Até a construção do Canal de Suez, não se fazia distinção entre as terras bíblicas do Antigo Testamento. O cenário da História Sagrada ia do Eufrates ao Nilo. De um vale a outro, estendia-se ininterruptamente. O Mar Vermelho? Não representava qualquer obstáculo. Bastava dividi-lo e deixar Israel multiplicar-se pelo deserto até Canaã. Para o Faraó, a península do Sinai era Egito, e o Egito nunca deixou de ser África. Aos seus olhos tirânicos e opressores, os hebreus eram mais africanos que semitas.

Essa visão haveria de perdurar até 1859, quando o engenheiro francês Ferdinand de Lesseps pôs-se a construir o Canal de Suez. A partir daí, a África foi separada não somente geográfica, mas cultural e antropologicamente, do restante do Oriente Médio. Não demorou muito e aquela extensão da África deixou de figurar, nos mapas, como se jamais estivesse ligada ao continente negro. Por isso, muitos cristãos já não atentam para um fato importantíssimo: a mensagem que Israel legou ao mundo começou a ser escrita em terras africanas.

Se tais nuanças não são percebidas pelos leitores da Bíblia, atentemos a notável participação do africano na História Sagrada. A fim de que a nossa visão torne-se mais clara é mister que comecemos por derrubar alguns mitos que se fizeram dogmas.

Mitos dogmáticos ou dogmas mitológicos?

Já ouvi dizer que a cor negra é o sinal que o Senhor colocara em Caim por haver este matado a seu irmão Abel (Gn 4.15). Há quem sustente também que o patriarca Noé, para castigar o irreverente Cam, deu-lhe como herança a África e, como distinção, legou-lhe uma dose a mais de melanina (Gn 9.25). Como se vê, as extravagâncias hermenêuticas não têm limites. O pior é que tais besteiras são ensinadas como doutrina e consumidas como dogma.

Erudição alguma é necessária para se constatar a incongruência dessas conjecturas. Teológica e historicamente, são falhas e tendenciosas. Do texto sagrado, infere-se logo que toda a descendência de Caim foi destruída pelo Dilúvio. Apenas a linhagem de Set, representada por Noé e sua família, entrou na arca (Gn 5.30; 7.13). A genealogia de Caim encerra-se no capítulo quatro de Gênesis, ao passo que a de Set, que Eva gerou após o assassinato de Abel, prosseguiu até o nascimento de Jesus (Lc 3.38). Sobre a marca que o Senhor imprimiu no homicida não foi, definitivamente, a cor de sua pele, mas um ideograma, denunciando-lhe a mancha do crime (Gn 4.15).

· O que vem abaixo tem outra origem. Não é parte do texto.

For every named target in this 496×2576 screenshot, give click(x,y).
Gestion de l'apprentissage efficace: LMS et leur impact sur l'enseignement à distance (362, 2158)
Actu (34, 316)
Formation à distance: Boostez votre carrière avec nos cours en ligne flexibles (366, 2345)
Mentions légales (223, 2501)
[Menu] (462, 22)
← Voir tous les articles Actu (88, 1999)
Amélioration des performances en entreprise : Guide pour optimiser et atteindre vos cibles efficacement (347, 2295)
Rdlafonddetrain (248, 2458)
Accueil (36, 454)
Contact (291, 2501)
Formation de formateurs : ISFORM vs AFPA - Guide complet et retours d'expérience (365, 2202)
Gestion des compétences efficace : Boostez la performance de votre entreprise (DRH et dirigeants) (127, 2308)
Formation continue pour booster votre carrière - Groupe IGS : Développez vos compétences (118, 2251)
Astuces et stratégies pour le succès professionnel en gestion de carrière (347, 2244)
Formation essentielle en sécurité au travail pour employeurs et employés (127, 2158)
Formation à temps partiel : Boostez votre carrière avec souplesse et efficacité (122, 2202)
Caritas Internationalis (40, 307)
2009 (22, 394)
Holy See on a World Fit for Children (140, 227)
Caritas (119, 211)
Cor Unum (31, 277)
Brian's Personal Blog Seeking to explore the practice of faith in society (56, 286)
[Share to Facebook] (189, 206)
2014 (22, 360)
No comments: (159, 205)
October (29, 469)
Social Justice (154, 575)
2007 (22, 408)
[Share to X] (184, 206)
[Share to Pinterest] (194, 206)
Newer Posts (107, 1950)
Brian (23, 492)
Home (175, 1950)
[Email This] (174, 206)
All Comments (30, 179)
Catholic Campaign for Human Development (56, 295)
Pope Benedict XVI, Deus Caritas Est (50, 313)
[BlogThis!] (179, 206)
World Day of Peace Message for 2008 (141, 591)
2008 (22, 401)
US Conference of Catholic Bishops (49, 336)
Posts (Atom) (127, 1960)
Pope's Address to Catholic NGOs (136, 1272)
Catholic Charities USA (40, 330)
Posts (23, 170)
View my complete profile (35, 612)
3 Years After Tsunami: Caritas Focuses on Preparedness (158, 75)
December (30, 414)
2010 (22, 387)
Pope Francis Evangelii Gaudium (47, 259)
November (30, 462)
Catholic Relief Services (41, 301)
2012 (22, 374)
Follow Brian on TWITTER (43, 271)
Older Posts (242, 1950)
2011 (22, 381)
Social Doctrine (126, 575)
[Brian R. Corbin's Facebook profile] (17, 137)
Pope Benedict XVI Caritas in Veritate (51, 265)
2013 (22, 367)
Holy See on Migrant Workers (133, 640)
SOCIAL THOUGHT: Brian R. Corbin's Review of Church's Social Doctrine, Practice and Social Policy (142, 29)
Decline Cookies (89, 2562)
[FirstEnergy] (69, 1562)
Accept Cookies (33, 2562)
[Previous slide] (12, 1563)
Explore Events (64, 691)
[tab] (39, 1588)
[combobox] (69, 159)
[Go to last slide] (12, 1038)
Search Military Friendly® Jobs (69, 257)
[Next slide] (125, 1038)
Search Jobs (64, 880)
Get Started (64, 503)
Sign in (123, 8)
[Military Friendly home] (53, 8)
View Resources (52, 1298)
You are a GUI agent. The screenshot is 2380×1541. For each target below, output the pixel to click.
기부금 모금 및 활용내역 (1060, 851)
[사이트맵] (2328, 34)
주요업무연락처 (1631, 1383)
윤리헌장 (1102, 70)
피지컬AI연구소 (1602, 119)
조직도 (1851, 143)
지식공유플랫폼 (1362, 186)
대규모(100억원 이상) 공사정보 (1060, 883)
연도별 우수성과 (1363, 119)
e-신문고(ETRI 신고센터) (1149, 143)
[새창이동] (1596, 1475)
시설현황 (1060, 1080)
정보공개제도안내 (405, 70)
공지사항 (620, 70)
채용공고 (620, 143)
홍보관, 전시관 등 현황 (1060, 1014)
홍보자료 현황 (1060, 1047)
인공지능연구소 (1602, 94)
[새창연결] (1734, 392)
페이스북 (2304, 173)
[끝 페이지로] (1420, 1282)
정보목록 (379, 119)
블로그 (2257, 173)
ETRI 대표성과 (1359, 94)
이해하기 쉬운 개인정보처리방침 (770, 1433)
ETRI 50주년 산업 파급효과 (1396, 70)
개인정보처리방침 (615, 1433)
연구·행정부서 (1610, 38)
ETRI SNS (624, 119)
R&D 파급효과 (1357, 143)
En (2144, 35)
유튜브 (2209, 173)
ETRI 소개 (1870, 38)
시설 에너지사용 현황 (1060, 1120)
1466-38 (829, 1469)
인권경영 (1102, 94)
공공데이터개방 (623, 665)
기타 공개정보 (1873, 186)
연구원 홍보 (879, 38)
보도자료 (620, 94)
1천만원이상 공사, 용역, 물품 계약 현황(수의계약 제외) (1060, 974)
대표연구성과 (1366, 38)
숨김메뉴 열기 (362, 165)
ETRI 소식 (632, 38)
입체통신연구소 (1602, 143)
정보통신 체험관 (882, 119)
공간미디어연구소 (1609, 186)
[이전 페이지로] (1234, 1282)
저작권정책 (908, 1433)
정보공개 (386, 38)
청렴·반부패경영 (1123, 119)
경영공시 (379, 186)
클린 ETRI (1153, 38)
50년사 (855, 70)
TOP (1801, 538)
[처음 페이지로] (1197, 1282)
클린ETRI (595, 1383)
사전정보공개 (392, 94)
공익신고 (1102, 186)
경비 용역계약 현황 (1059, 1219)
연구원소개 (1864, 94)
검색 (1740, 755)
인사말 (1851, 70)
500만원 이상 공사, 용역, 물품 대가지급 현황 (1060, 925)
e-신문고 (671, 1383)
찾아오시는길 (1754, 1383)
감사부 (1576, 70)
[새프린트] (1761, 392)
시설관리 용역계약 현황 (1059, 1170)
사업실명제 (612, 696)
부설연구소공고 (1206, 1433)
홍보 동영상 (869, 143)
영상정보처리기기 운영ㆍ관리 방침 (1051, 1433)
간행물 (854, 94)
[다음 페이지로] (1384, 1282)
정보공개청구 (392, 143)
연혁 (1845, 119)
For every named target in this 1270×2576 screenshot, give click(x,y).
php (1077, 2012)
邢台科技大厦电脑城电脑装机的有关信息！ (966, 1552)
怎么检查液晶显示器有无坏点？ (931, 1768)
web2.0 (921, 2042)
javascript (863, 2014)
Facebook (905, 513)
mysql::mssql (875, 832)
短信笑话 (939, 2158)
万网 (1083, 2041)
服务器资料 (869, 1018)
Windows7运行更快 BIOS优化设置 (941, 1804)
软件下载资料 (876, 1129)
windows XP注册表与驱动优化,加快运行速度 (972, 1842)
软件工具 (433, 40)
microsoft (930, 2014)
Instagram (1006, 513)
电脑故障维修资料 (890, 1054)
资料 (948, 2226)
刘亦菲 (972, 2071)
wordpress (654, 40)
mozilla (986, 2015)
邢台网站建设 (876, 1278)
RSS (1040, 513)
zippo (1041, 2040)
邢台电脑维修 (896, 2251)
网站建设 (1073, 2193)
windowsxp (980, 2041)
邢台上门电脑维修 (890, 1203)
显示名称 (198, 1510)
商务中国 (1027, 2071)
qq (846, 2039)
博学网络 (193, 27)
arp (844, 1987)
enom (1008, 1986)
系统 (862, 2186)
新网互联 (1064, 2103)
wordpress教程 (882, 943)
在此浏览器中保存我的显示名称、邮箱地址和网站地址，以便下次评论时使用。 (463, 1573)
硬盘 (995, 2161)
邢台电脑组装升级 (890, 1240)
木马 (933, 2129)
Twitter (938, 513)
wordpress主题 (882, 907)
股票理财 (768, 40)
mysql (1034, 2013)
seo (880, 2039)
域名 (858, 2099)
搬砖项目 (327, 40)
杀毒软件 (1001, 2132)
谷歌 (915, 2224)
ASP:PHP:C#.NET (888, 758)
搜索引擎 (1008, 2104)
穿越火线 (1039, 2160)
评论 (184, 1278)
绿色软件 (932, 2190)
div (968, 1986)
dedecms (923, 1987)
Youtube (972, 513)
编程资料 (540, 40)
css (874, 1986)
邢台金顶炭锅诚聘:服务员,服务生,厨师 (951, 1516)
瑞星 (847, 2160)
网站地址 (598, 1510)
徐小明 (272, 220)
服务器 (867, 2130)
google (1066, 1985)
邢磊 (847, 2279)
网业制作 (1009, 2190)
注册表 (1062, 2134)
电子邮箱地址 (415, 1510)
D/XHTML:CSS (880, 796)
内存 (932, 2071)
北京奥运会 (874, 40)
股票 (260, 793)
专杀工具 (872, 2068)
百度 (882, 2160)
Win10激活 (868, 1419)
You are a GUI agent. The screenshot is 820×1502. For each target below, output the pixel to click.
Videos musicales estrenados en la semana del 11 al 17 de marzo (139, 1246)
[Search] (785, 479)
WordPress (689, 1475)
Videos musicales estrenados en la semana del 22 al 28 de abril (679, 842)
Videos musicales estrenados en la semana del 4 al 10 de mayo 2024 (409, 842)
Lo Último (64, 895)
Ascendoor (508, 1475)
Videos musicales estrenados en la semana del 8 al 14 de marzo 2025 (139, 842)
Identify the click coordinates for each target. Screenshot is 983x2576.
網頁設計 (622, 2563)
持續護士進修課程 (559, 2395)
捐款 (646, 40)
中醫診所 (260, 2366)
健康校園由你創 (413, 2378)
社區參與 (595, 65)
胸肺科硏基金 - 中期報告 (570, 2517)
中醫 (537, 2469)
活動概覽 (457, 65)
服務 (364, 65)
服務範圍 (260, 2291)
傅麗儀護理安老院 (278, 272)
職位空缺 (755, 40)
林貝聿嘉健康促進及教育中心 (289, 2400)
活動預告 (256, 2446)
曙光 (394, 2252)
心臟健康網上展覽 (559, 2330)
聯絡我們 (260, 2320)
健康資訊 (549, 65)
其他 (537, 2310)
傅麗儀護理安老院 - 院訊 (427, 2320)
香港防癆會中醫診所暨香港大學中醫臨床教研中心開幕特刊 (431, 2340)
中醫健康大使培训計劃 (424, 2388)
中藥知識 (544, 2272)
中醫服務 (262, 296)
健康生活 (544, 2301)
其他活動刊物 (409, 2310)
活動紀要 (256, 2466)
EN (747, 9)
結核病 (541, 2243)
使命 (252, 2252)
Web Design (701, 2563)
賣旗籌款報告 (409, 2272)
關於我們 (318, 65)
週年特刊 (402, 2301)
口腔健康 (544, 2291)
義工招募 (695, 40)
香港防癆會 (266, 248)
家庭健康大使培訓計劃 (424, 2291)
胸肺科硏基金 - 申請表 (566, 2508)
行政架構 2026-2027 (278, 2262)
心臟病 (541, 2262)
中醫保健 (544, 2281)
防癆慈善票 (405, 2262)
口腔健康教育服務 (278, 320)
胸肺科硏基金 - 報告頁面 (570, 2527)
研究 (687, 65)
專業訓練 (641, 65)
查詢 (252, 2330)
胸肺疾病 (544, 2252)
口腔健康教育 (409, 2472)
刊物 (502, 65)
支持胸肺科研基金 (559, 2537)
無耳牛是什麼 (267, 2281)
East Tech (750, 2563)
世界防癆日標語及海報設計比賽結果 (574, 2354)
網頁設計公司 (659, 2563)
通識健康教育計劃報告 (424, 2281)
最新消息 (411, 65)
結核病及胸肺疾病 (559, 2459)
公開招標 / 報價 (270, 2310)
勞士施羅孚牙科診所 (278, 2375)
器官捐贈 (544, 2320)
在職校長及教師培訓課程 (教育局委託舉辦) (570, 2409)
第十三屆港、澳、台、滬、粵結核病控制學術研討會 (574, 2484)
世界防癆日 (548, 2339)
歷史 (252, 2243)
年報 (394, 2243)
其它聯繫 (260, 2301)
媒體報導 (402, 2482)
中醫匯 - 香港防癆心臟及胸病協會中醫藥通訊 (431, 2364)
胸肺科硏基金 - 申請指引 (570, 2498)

Com respeito ao caçula de Noé, o texto do Gênesis não comporta dúvidas: apenas um ramo dos camitas foi amaldiçoado: os cananeus (Gn 9.25-29). E a maldição cumpriu-se quando os hebreus tomaram-lhes as terras no século 15 a.C. Os demais filhos de Cam são mencionados na Bíblia como nações fortes, aguerridas e poderosas. Haja vista o Egito, a Etiópia e a Líbia que, na antiguidade, foram reinos temíveis e engrandecidos.

De acordo com a concepção judaico-cristã, não há nenhuma maldição em ser negro, nem bênção alguma em ser branco, amarelo ou vermelho. A bem-aventurança reside em se guardar os mandamentos de Deus, praticar a justiça e observar a beneficência: “Deus não faz acepção de pessoas, mas lhe é agradável aquele que, em qualquer nação, o teme e faz o que é justo” (At 10.34-35).

Todos somos filhos de Adão, conforme enfatiza o apóstolo Paulo em seu discurso no Areópago: “De um só fez Deus toda a raça humana para habitar sobre toda a face da terra, havendo fixado os tempos previamente estabelecidos e os limites da sua habitação” (At 17.26). O monogenismo bíblico ensina, portanto, que toda a humanidade proveio de um único tronco genético: Adão e Eva. No Livro Sagrado não há qualquer espaço ao racismo.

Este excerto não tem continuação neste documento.